RAII idiom (Resource Acquisition Is Initialization)

Holding a resource is a class invariant, tightly bound to the object's lifetime

RAII idiom:

  1. Encapsulate a resource within a class (constructor).
  2. Utilize the resource through a local instance of the class.
  3. Automatically release the resource when the object goes out of scope (destructor).

Implications

  1. C++ does not rely on a garbage collector.
  2. Resource management becomes the programmer's responsibility.

Advantages of OOP

OOP offers numerous advantages, including:

  • Modularity: OOP encourages the division of a complex system into smaller, manageable objects, promoting code modularity and reusability.
  • Maintenance: Objects are self-contained, making it easier to maintain and update specific parts of the code without affecting other parts.
  • Flexibility: Inheritance and polymorphism provide flexibility, allowing you to extend and modify the behavior of classes without altering their existing code.
  • Readability: OOP promotes code readability by organizing data and functions related to a specific object within a class.

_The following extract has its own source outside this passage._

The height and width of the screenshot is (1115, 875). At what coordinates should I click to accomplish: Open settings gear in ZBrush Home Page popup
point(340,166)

Classes and objects in C++

Creating objects (1/2)

In C++, objects are instances of classes. Here's an example of creating and using a Car object:

class Car {
public:
    std::string manufacturer;
    std::string model;
    unsigned int year;

    void start_engine() {
        std::cout << "Engine started!" << std::endl;
    }
};

Creating objects (2/2)

// Access by direct instance.
Car my_car; // Creating an object of class Car.

my_car.manufacturer = "Volkswagen";
my_car.model = "Tiguan";
my_car.year = 2024;

my_car.start_engine(); // Invoking a method.

// Access by pointer.
// This works also for dynamically allocated objects.
Car* my_car_ptr = new Car{};

my_car_ptr->manufacturer = "Alfa Romeo";
my_car_ptr->model = "Giulietta";
my_car_ptr->year = 2010;

my_car_ptr->start_engine(); // Invoking a method.
delete my_car_ptr;

Members

  • Member variables, also known as attributes or instance variables, store data within a class. In the Car class, manufacter, model, and year are member variables that hold information about the car. These variables encapsulate the car's characteristics within the class.

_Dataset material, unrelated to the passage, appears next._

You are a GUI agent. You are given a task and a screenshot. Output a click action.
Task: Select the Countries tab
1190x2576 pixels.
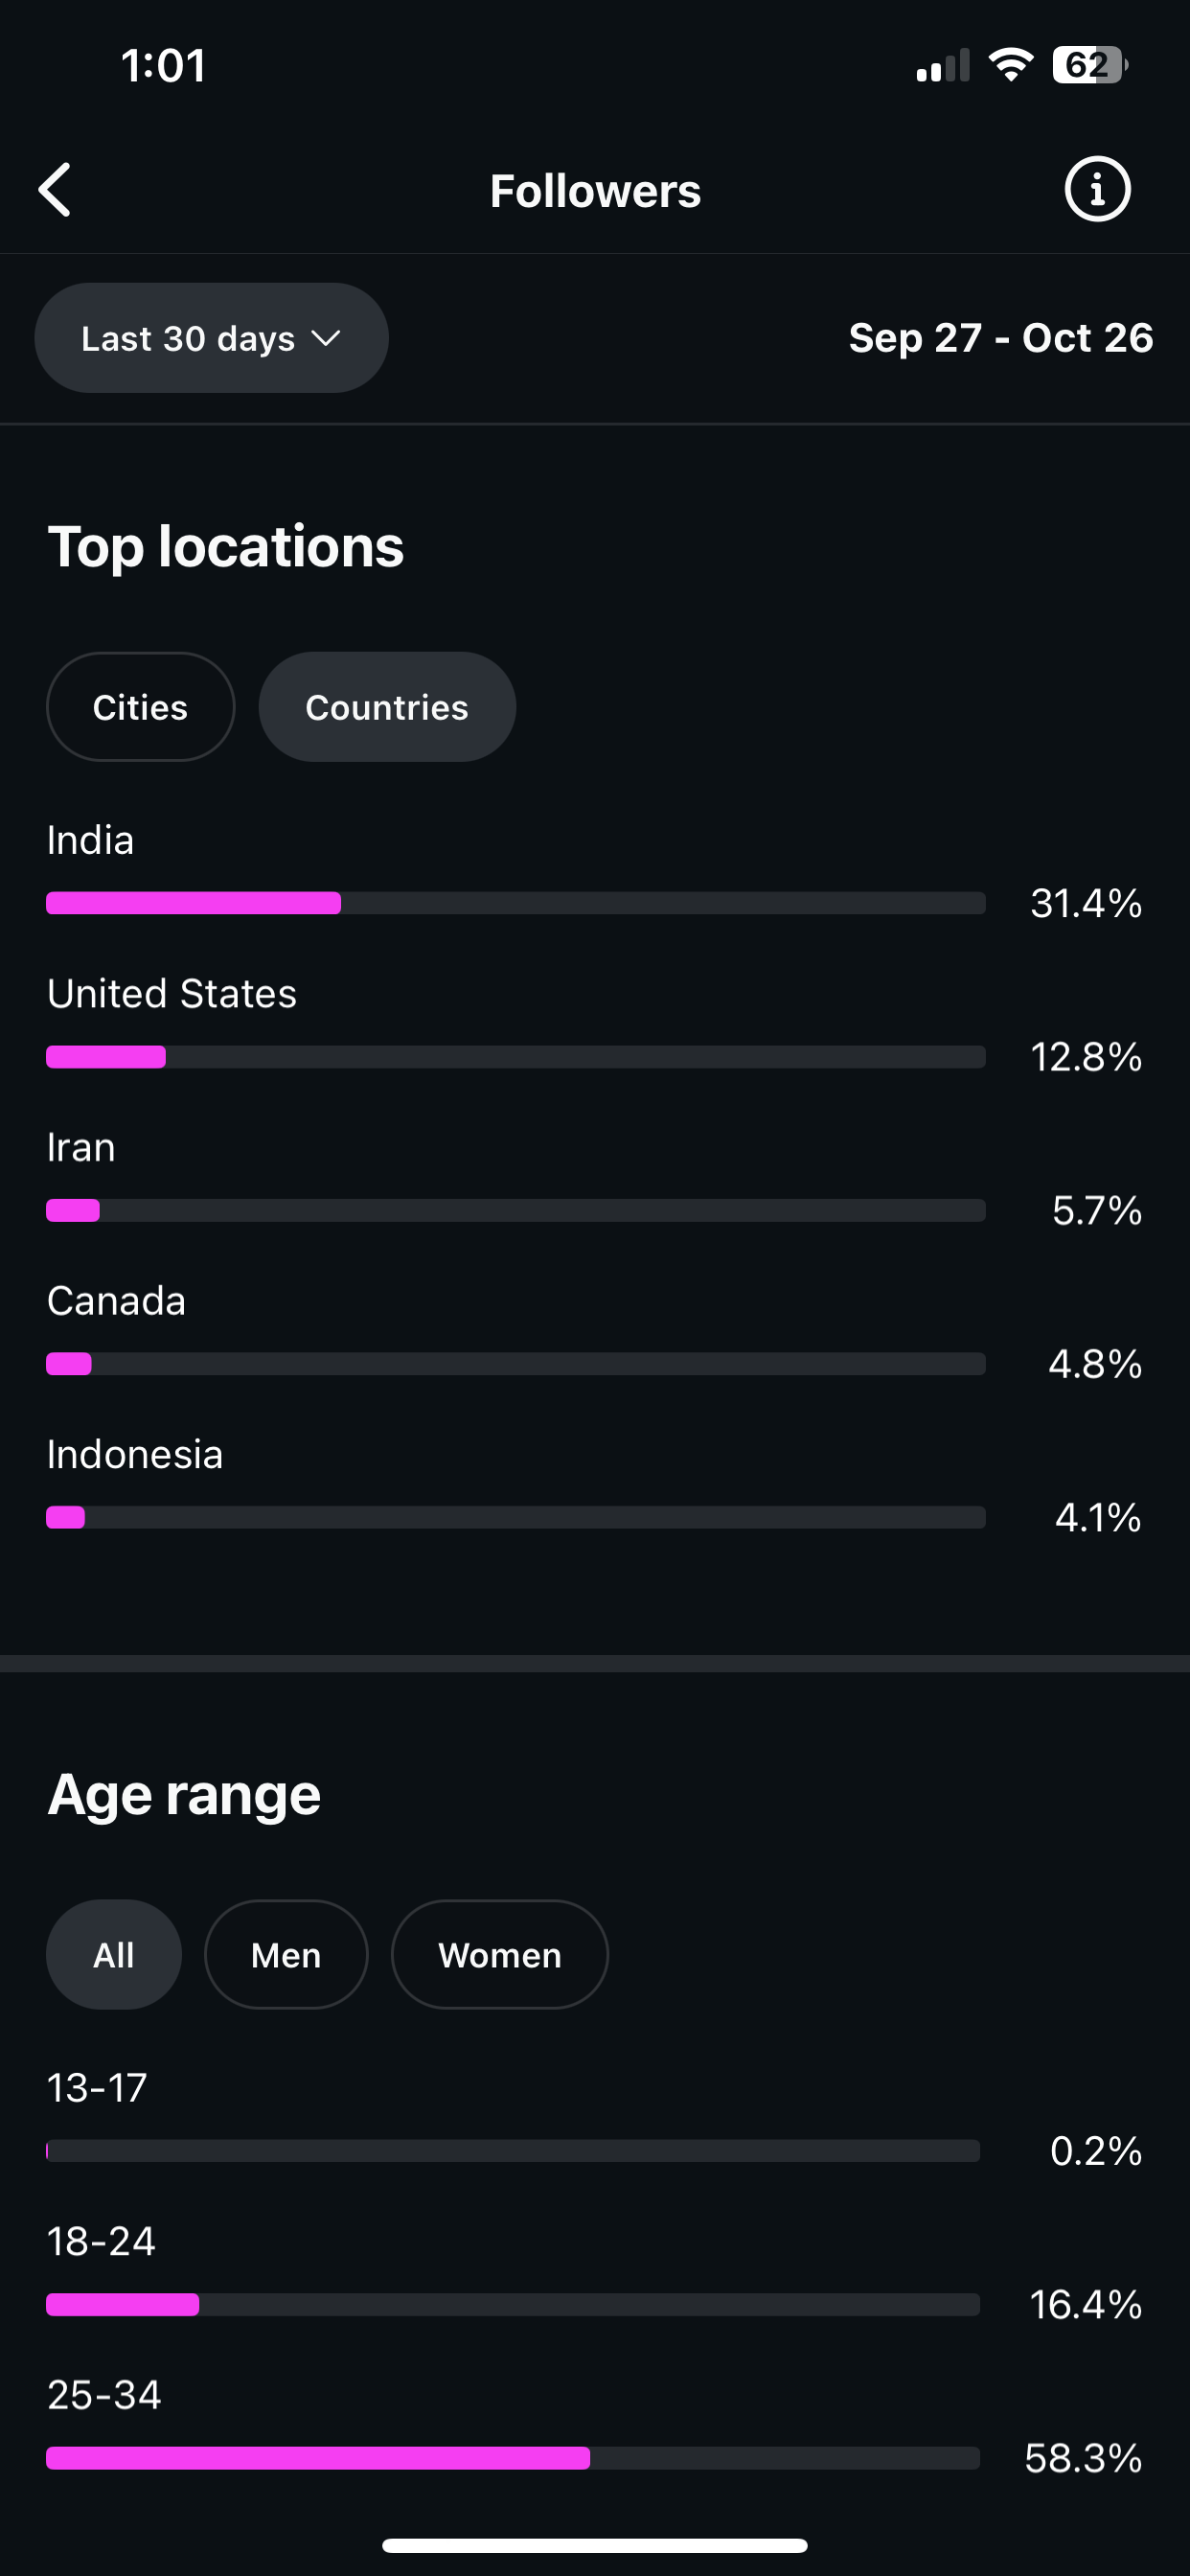[387, 707]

  • Member functions, or methods, define the behavior of a class. The start_engine method in the Car class initiates the car's engine. Methods encapsulate the actions or operations that can be performed on the object's data.

Static members

Static members in a class are shared among all instances of that class. They are declared using the static keyword and can be accessed using the class name rather than an object. Static members are useful for maintaining shared data or functionality across objects.

static members

class Circle {
public:
    static const double PI = 3.14159265359; // Static constant shared by all Circle objects.
    double radius;

    double calculate_area() {
        return PI * radius * radius;
    }
    
    static void print_shape_name() {
        std::cout << "This is a circle." << std::endl;
    }
};

Circle circle;
circle.radius = 5.0;

const double area = circle.calculate_area(); // Accessing a non-static member.
const double pi_value = Circle::PI; // Accessing a static member.
Circle::print_shape_name();

const members (1/2)

When used in the context of classes, const can be applied to member variables, member functions, and even to the class itself.

class MyClass {
public:
    MyClass(int x) : value(x) {}  // Constructor initializes the const member.

    void print_value() const {
        // value *= 2; // Illegal!
        std::cout << "Const version: " << value << std::endl;
    }

    const int value;
};

⚠️ If you have a const member function but need to modify a member variable, you can declare that variable as mutable (could be dangerous).

const members (2/2)

class MyClass {
public:
    void print() {
        std::cout << "Non-const version" << std::endl;
    }

    void print() const {
        std::cout << "Const version" << std::endl;
    }
};

MyClass obj1;       // Create a non-const object.
const MyClass obj2; // Create a const object.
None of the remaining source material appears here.